Questions on the material:
1 > Answer these questions about the reflection on the know-it-all phase, giving each answer on its own line marked (a), (b), (c):
(a) According to the reflection, being strong is essential for what, yet not sufficient for what?
(b) What phase does the graph suggest comes after the 'Hazard Phase'?
(c) What does the writer wonder about being a know it all?
2 > Proceed with the reflection on the know-it-all phase, continuing it from its final sentence.

Text segment:
====
Another example of my know it all phase was my thinking that simple strengthening was a sure fire way to prevent injury and improve performance, and although I do still think it is vitally important and there is evidence to back this up, I have come to realise that it is NOT just as simple as more strength equals less injury.

Being strong is essential to reduce the risk of injury, but it’s not sufficient to prevent it.

I think I am now out of my ‘Hazard Phase’ but as this graph suggests the next phase is expert. Well I don’t agree, in fact I feel I know less now than ever before and so it will be a loooong time before I call myself an expert, if I ever do at all.

I wonder if this graph plots a route that is inevitable for all of us in our development, is being a know it all an essential process that we ALL must go through?

If so it makes me think about all the times I have perhaps been a little harsh and quick to rebuke those know it all that I have had heated, passionate debates with. Perhaps they were just in their ‘Hazard Phase’ in their own journey of development, and I wonder if I would I have been as receptive to others offering opposing views and critique when I was in my ‘Hazard Phase’?.
====
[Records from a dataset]
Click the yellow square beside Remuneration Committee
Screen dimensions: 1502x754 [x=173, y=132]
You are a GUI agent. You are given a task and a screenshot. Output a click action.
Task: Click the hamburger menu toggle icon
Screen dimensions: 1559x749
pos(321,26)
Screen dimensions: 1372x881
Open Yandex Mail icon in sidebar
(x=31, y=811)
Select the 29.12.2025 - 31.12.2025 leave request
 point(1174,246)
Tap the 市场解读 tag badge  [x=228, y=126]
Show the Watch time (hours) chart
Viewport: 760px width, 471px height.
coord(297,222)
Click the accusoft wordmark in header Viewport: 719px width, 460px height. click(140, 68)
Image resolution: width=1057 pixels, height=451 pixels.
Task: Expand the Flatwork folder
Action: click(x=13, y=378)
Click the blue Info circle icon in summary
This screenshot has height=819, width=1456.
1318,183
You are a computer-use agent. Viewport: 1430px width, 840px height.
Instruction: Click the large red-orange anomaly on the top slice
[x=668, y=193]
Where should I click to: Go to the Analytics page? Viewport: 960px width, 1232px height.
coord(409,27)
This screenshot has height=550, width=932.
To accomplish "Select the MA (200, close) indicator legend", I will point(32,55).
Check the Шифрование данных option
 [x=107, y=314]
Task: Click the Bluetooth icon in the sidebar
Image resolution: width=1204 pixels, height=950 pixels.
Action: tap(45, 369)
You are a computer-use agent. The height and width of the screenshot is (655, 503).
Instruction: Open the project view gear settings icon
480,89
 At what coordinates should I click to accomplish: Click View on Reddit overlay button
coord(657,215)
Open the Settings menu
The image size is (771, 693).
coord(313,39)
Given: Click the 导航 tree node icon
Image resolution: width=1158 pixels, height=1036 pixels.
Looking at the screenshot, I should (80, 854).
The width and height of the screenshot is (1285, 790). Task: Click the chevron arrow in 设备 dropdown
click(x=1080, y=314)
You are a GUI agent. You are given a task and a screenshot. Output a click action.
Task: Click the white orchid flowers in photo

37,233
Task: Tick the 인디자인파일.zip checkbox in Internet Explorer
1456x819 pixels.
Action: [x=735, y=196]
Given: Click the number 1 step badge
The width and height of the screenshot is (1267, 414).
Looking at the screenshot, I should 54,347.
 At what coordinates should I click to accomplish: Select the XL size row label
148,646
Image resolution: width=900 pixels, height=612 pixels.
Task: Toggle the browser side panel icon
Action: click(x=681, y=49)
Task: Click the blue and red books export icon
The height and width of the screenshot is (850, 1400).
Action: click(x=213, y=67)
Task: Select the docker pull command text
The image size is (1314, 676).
====
Results of the exercise:
1 >
(a) Being strong is essential to reduce the risk of injury, but it is not sufficient to prevent it.
(b) The graph suggests the next phase is expert.
(c) The writer wonders whether being a know it all is an essential process that we all must go through.

2 >
However, with that being said there are also many that will never come out of the ‘Hazard Phase’. These are the ones we should all be wary off and not waste our time or energy trying to debate or discuss with them. For these, there is no further development to be had. These are the many influential ‘guru’s’ and they are in my opinion best avoided for the sake of your sanity and blood pressure.

So I will leave you with this question… When was your ‘Hazard Phase’?

Or are you still in it?

As always, thanks for reading

Adam (definitely NOT an expert)

 

4 thoughts on “The ‘Hazard Phase’

  1. I am in the early stages of “I know nothing” but thanks to guys like yourself and the many other contributors who share their thoughts on twitter I think I am improving…but hard to say when improving means heading towards “Hazard Phase”!!

    • Hi David

      Thanks for your comments and youre right Twitter and blogs are a great way to avoid the Hazard Phase.

      I also don’t think all of us go into the Hazard Phase, most do, I definitely did, the key is to recognize there are always different explanations for everything we do, as soon as you think you fully understand something in this business, that is usually when I would say you have slipped into the Hazard Phase.

      Be comfortable, feeling uncomfortable and keep telling yourself and your patients, we just dont fully understand how/why this works….

      Cheers

      Adam

  2. Although I exist profoundly within the ‘I know nothing’ beginner phase I like to think about Socrates when thinking about learning and experience.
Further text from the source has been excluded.